* Information provided:
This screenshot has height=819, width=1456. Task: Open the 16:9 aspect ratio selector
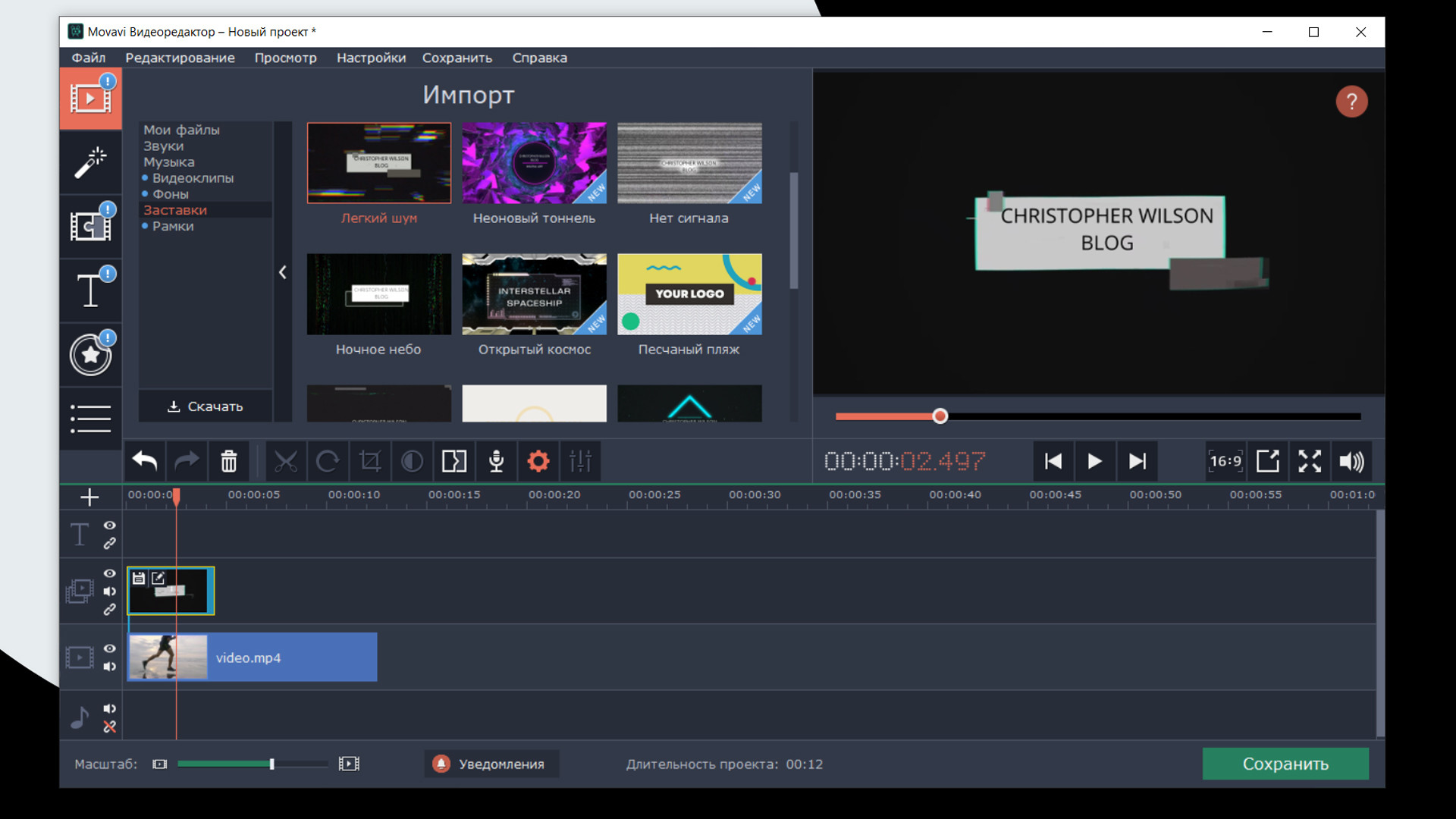(1225, 461)
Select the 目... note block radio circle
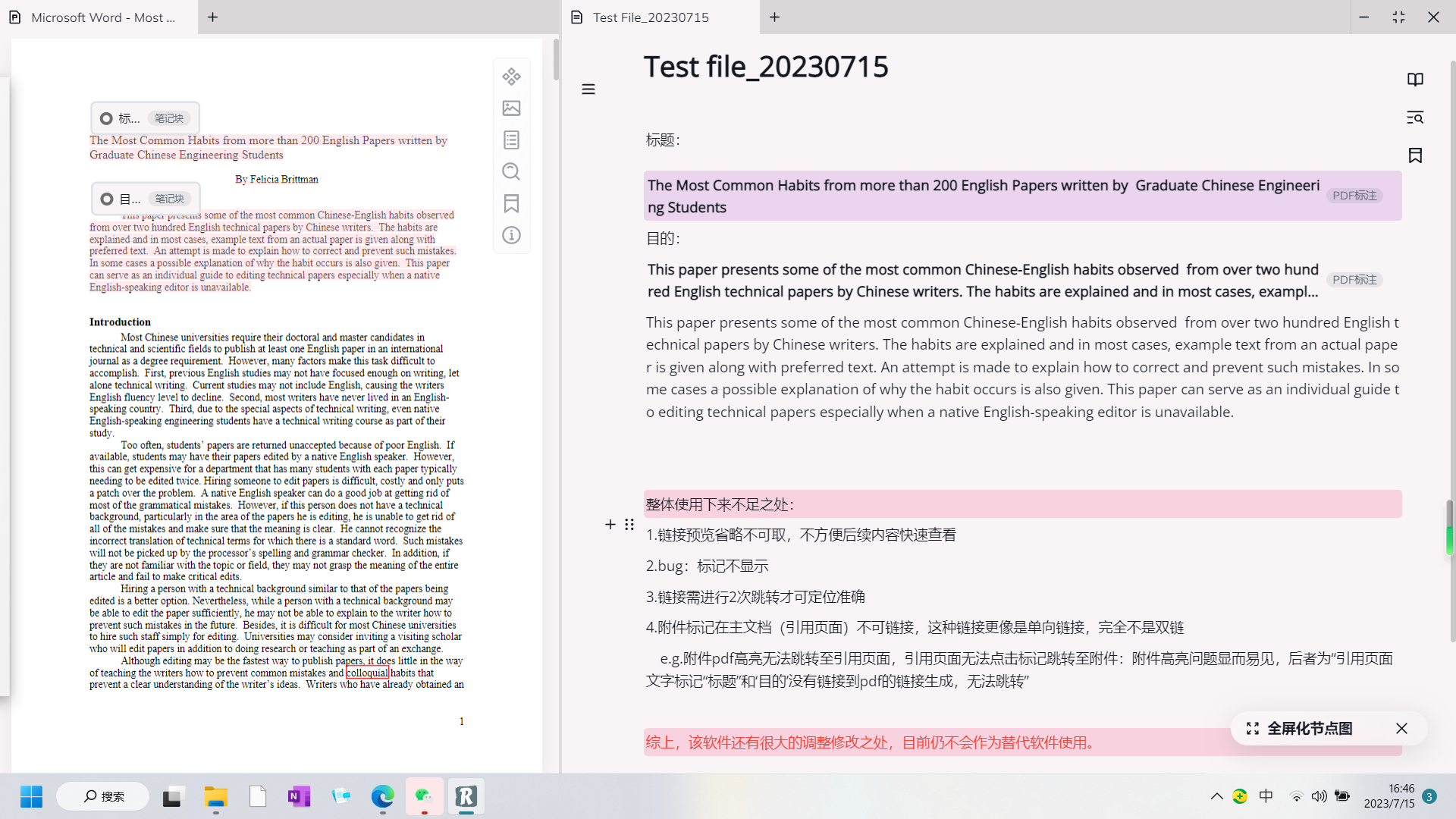The height and width of the screenshot is (819, 1456). pyautogui.click(x=107, y=199)
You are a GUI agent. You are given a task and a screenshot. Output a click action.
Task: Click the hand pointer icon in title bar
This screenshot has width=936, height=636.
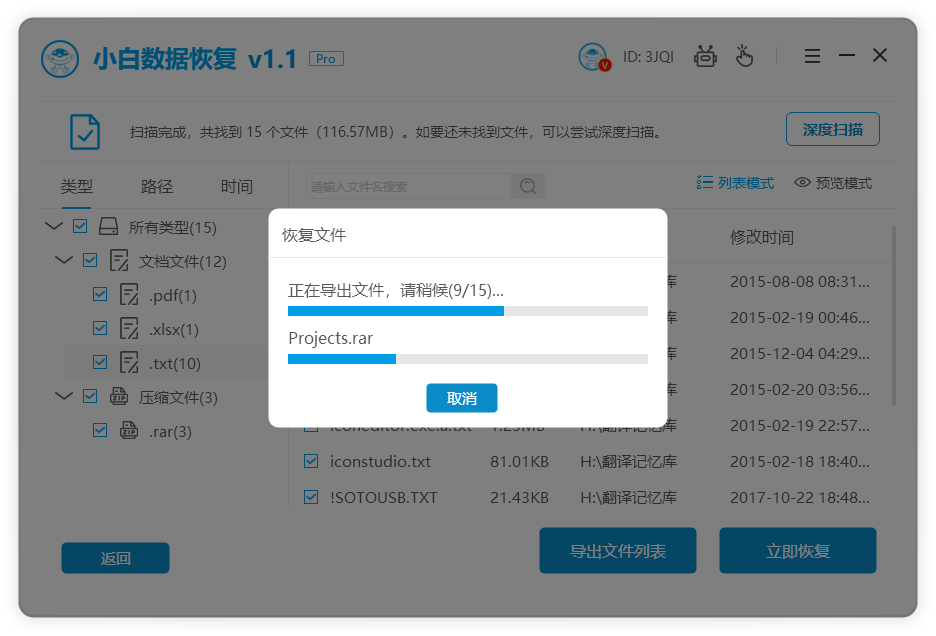point(744,56)
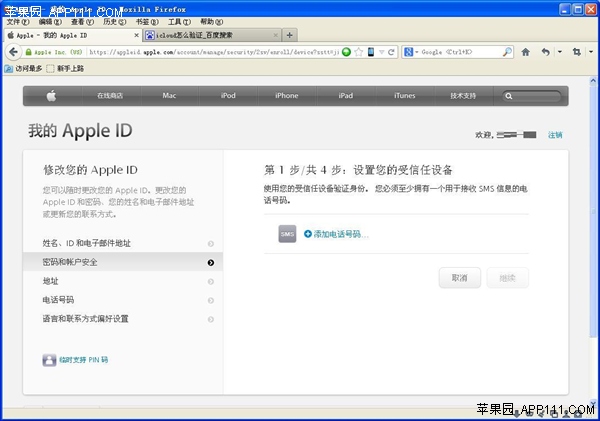Open the 工具 menu in the menu bar
600x421 pixels.
178,21
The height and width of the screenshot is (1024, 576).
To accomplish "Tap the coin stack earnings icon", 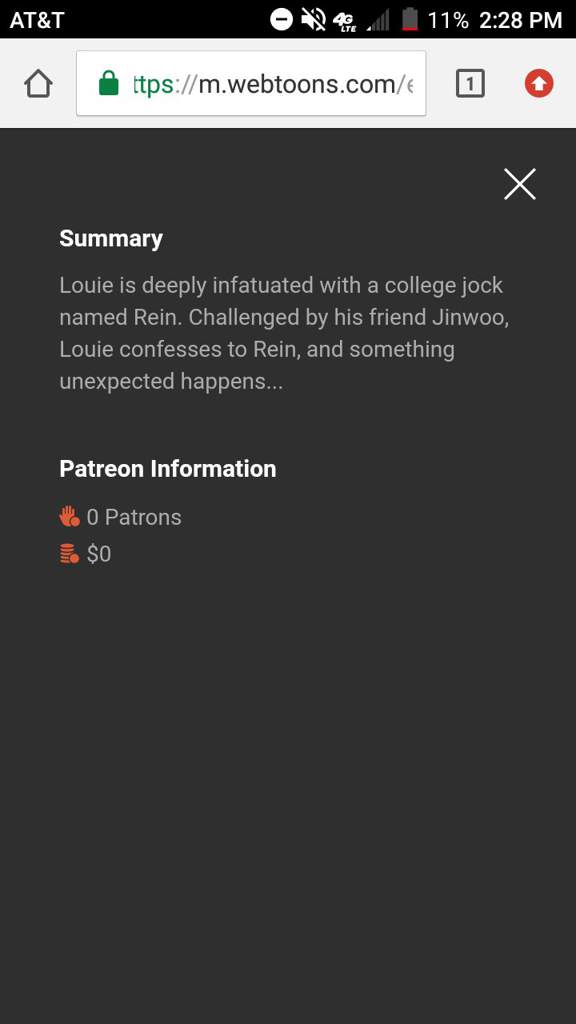I will (69, 554).
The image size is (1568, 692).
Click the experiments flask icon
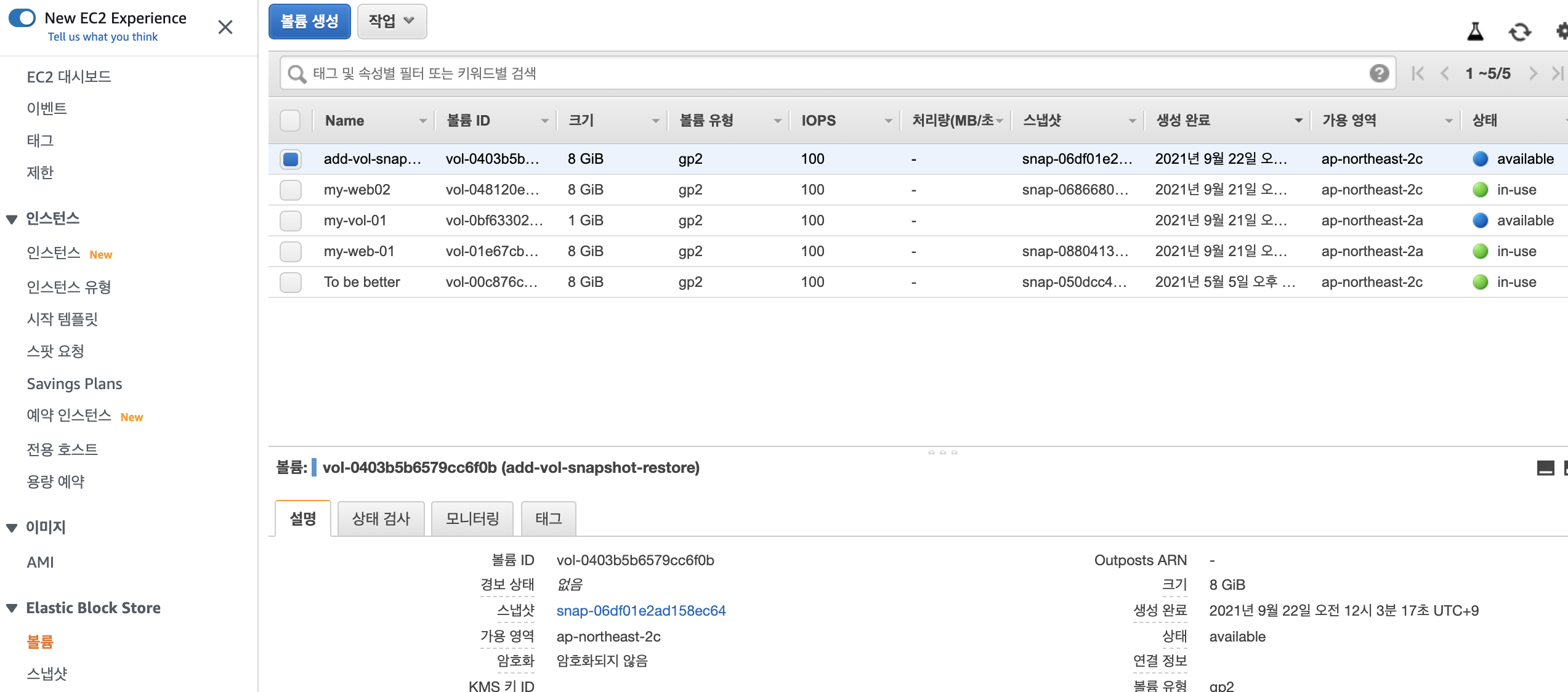1475,31
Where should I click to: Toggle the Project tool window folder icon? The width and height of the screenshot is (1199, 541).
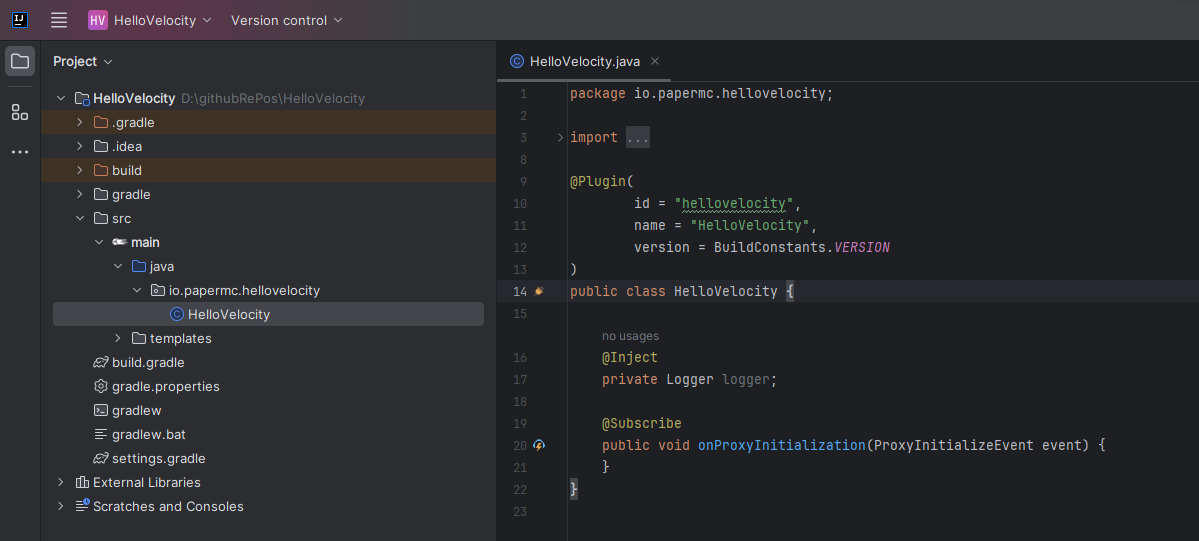click(x=20, y=61)
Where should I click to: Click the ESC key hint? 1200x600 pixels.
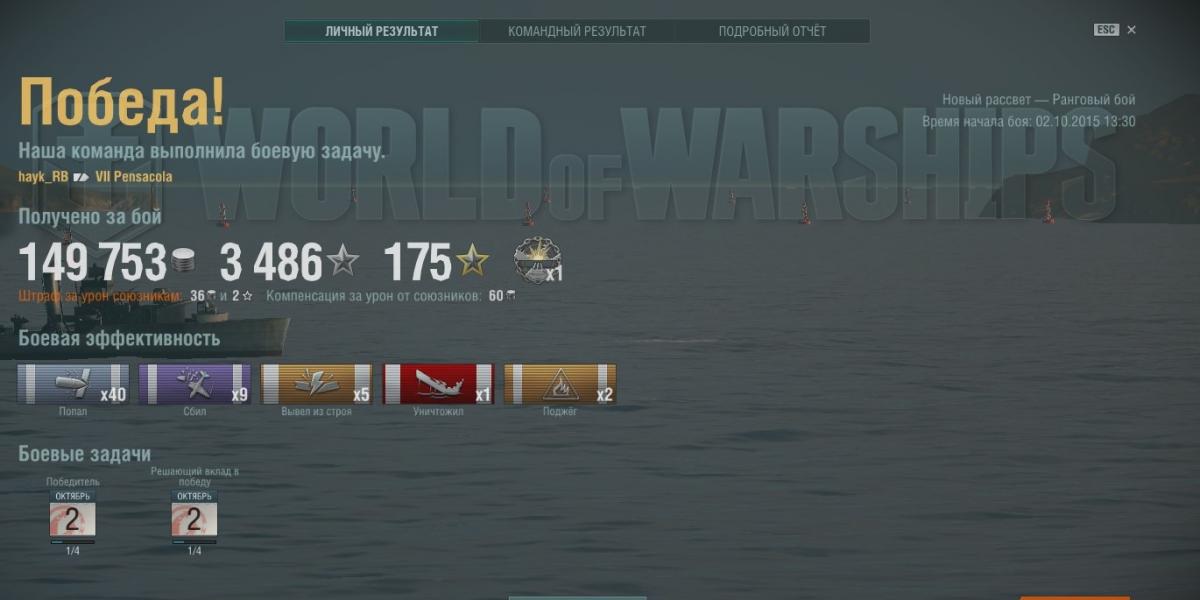pos(1106,30)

* Do this: Convert the material from the line containing "Where should I click to: Click" through the end of the material into a JSON list of strings, with one string per line and blank lines omitted. Leave out the pictures.

* Problem solution:
[
  "Where should I click to: Click the ESC key hint? 1200x600 pixels.",
  "pos(1106,30)"
]